The first certainly attested owner of Göksholm's castle was lady Ingeborg Ulfsdotter (mentioned 1296, died before 1307), of the family of Ulv (a cadet branch of the earl dynasty that later became known as Folkunge royal line, or House of Bjellbo). (She had possibly received it as her dower from her first husband, lord Knut Mattsson of the family of Lejonbjälke, who was lawspeaker of Närke, the province where the castle is located.) Göksholm was then inherited in female line through four following generations. Great-great-granddaughter lady Christina Magnusdotter brought it to her husband lord Bengt Stensson of the Ringhult lordship (the family much later dubbed as Natt och Dag). The couple's son was the abovementioned killer lord Måns.
- Ingeborg Ulfsdotter (of the Ulv), widow of Knut Mattsson, and wife of Abjörn Sixtensson of Salsta and Engsoe
- Birgitta Knutsdotter (of the Lejonbjälke), wife of 1) Barnam? 2) Magnus Bengtsson
- Katarina Magnusdotter, wife of Lidinvard Haraldsson
- Margareta Lidinvardsdotter, wife of Magnus Håkansson
- Christina Magnusdotter
- and her husband: Bengt Stensson (Natt och Dag), chevalier, Royal Councillor, lawspeaker
- Magnus (Måns) Bengtsson (Natt och Dag), chevalier, Royal Councillor, lawspeaker
- Johan Månsson (Natt och Dag), chevalier, Royal Councillor
- Åke Johansson (Natt och Dag), chevalier, Royal Councillor, lawspeaker
- Johan Åkesson (Natt och Dag), Royal Councillor
- Axel Johansson (Natt och Dag)
- Åke Axelsson Natt och Dag, 1st baron, Royal Councillor, Lord High Constable of Sweden, lawspeaker
- baroness Barbro Åkesdotter Natt och Dag, died 1680, married 1) Klas Bielkenstierna, admiral and Royal Councillor 2) baron Knut Kurck, Royal Councillor, lawspeaker
- 1680-1703: Charlotta Bielkenstierna, granddaughter of baroness Barbro, married baron Johan Kasimir Fleming af Liebelitz, treasury councillor
- 1703-1747: baron Axel Johan Fleming af Liebelitz
- 1747-1754: baron Carl Sparre (1676-1754), major general
- 1754-1794 (?): baroness Beata Sparre (1734-87), married count Adam Otto Lagerberg (1723-98), provincial governor of Skaraborg county
- 1794 (?)-1799: count Karl Lagerberg, captain
- 1799-1817: Lars Gustaf Tersmeden, captain
- 1817-1822 (?): baron Gotthard Mauritz von Rehausen, Minister plenipotentiary in London
- 1822 (?)- 1852: baron Johan Gotthard von Rehausen, minister plenipotentiary in London
- 1852-1890: Malvina Harriet von Rehausen, widow of baron Samuel Abraham Leijonhufvud, president
- 1890-1914: baroness Emma Leijonhufvud, married Gustaf Nyrén, komminister
- 1914-1999 (?) : baron Tage Leijonhufvud, cavalry officer
- 1999 (?) - : baron Erik Leijonhufvud
There is an old list of castle's owners, written in 1801 on basis of a now disappeared painted fris from 1676. It says that it contains all owners "who can be attested by written sources" throughout the period of c 1320-1676. That list however says:
- Bo Nilsson (Natt och Dag) (incorrect attribution of ownership)

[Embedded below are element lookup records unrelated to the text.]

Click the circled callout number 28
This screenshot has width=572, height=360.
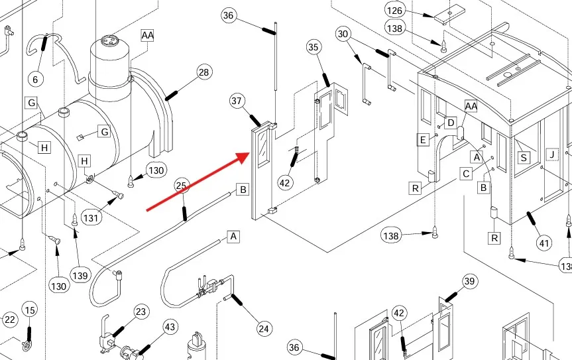(204, 72)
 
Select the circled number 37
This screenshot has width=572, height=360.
(237, 101)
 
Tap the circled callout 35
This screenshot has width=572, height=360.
(314, 47)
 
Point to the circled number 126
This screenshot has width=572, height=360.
(395, 11)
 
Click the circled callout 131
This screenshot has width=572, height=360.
(91, 218)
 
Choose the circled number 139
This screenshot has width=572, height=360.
(80, 275)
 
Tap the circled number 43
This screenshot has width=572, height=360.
(170, 327)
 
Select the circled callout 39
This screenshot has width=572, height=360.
(469, 281)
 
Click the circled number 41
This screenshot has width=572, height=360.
(544, 243)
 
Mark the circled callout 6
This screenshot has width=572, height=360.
(35, 79)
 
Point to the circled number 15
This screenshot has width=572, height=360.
(30, 310)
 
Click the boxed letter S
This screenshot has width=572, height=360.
(524, 158)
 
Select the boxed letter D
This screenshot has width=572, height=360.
(451, 123)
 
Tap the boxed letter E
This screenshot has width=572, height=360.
(423, 140)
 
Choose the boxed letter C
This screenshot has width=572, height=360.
(466, 174)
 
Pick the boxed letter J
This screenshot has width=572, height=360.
(552, 154)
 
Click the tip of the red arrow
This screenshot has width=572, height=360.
(249, 154)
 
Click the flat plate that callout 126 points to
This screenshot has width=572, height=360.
(449, 15)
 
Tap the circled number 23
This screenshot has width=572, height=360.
(141, 312)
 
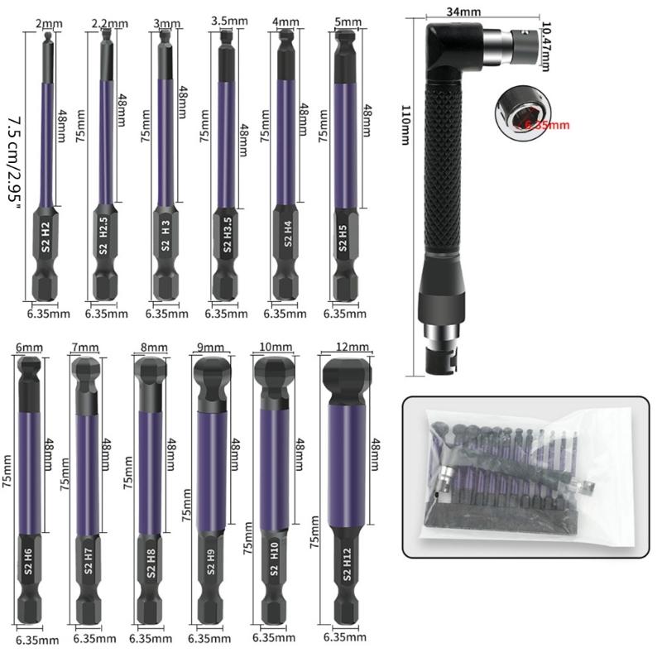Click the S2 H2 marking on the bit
point(46,236)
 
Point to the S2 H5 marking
point(343,237)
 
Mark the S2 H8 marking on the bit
point(151,568)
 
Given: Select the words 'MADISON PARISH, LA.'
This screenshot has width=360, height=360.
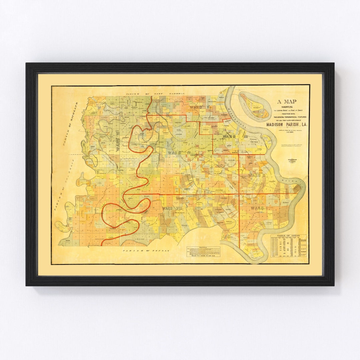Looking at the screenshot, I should (x=287, y=125).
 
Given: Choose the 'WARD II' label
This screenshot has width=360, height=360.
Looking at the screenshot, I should (x=257, y=174).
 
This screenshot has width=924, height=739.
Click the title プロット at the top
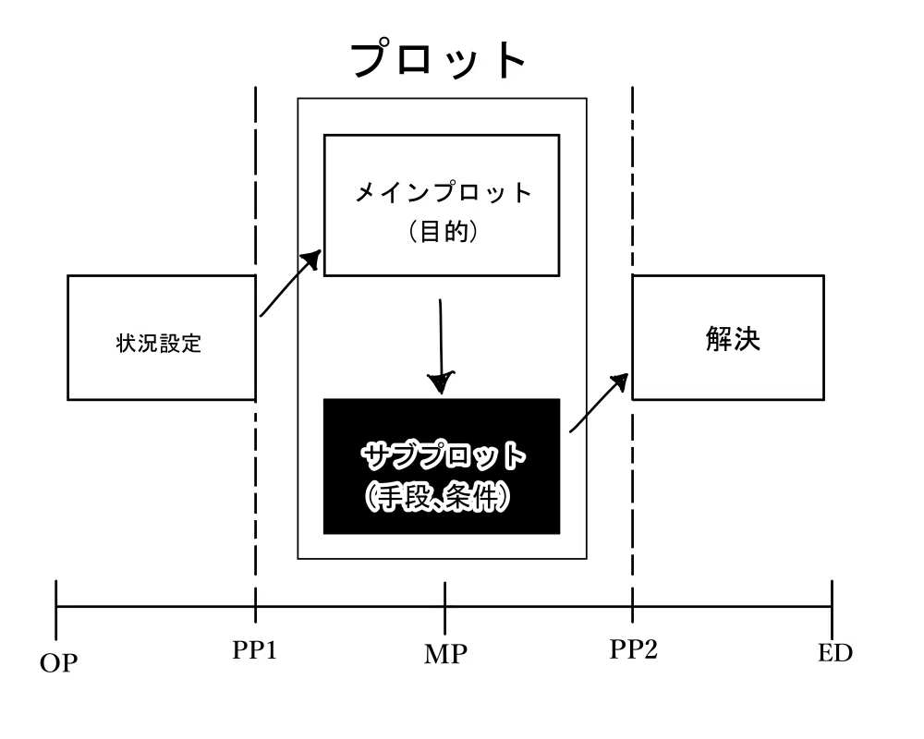pyautogui.click(x=438, y=59)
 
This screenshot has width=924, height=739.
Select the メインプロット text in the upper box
pyautogui.click(x=443, y=193)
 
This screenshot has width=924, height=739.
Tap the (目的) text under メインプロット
pyautogui.click(x=443, y=232)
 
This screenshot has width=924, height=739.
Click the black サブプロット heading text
pyautogui.click(x=443, y=455)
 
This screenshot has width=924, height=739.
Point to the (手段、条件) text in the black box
pyautogui.click(x=437, y=497)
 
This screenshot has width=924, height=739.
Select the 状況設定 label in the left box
pyautogui.click(x=159, y=343)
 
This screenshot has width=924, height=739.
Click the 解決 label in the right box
pyautogui.click(x=733, y=339)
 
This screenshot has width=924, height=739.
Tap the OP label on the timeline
pyautogui.click(x=58, y=663)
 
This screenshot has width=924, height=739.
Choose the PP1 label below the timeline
pyautogui.click(x=255, y=650)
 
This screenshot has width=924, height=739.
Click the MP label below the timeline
pyautogui.click(x=445, y=654)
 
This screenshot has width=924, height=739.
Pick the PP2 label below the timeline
pyautogui.click(x=634, y=649)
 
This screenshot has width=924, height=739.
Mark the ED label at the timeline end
pyautogui.click(x=835, y=653)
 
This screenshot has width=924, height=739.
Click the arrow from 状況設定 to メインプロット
pyautogui.click(x=290, y=284)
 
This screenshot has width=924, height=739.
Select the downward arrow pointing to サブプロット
pyautogui.click(x=441, y=346)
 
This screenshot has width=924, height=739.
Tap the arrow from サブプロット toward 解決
pyautogui.click(x=599, y=403)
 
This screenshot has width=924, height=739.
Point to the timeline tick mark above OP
pyautogui.click(x=56, y=610)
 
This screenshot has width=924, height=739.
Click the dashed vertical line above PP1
pyautogui.click(x=255, y=355)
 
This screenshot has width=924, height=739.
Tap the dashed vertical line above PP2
pyautogui.click(x=632, y=355)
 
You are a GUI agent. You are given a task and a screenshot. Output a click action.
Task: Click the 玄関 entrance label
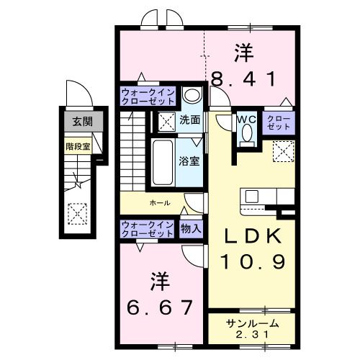coord(77,122)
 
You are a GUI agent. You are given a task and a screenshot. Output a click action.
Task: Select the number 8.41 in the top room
coord(243,78)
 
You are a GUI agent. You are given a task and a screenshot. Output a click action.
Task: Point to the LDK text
coord(252,237)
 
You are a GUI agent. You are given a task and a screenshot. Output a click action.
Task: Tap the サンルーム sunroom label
coord(251,323)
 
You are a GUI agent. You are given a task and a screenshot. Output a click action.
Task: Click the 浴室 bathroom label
coord(189,160)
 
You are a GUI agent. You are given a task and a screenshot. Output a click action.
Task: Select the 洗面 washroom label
coord(189,120)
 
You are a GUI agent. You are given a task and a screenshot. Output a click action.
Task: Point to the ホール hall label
coord(160,203)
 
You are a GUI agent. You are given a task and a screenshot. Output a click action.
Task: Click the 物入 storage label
coord(192,229)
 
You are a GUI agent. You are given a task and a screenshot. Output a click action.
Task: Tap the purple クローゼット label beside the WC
coord(279,122)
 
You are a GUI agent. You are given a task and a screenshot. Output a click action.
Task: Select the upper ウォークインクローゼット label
coord(146,96)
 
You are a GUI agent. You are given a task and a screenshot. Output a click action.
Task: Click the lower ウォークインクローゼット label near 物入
coord(146,229)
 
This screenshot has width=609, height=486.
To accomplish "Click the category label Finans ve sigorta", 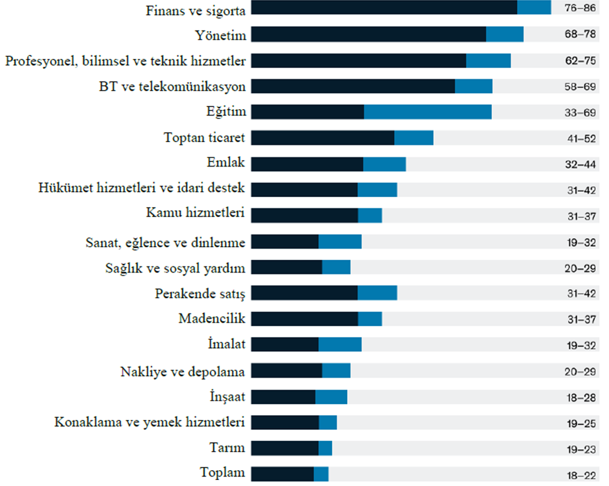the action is [195, 11].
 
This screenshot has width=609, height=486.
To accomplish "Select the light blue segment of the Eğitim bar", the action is [428, 112].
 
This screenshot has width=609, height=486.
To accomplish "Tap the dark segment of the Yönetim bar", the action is [368, 34].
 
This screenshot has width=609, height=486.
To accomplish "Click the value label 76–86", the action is [580, 8].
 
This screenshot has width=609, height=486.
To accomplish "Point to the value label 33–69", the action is [580, 112].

- Bo Bosson (Natt och Dag) (incorrect attribution of ownership)
- Sten Bosson (Natt och Dag) (incorrect attribution of ownership)
- Bengt Stensson (Natt och Dag)
- Magnus Bengtsson (Natt och Dag)
- Johan Månsson (Natt och Dag)
- Åke Johansson (Natt och Dag)
- Johan Åkesson (Natt och Dag)
- Axel Johansson (Natt och Dag)
- Åke Axelsson (Natt och Dag)
- Barbro Åkesdotter (Natt och Dag), husbands 1) Klas Bjelkenstierna 2) Knut Kurck
and is therefore incorrect as to the three first names. It appears obvious that medieval sources were not checked and that the male line had been extrapolated back from Bengt Stensson.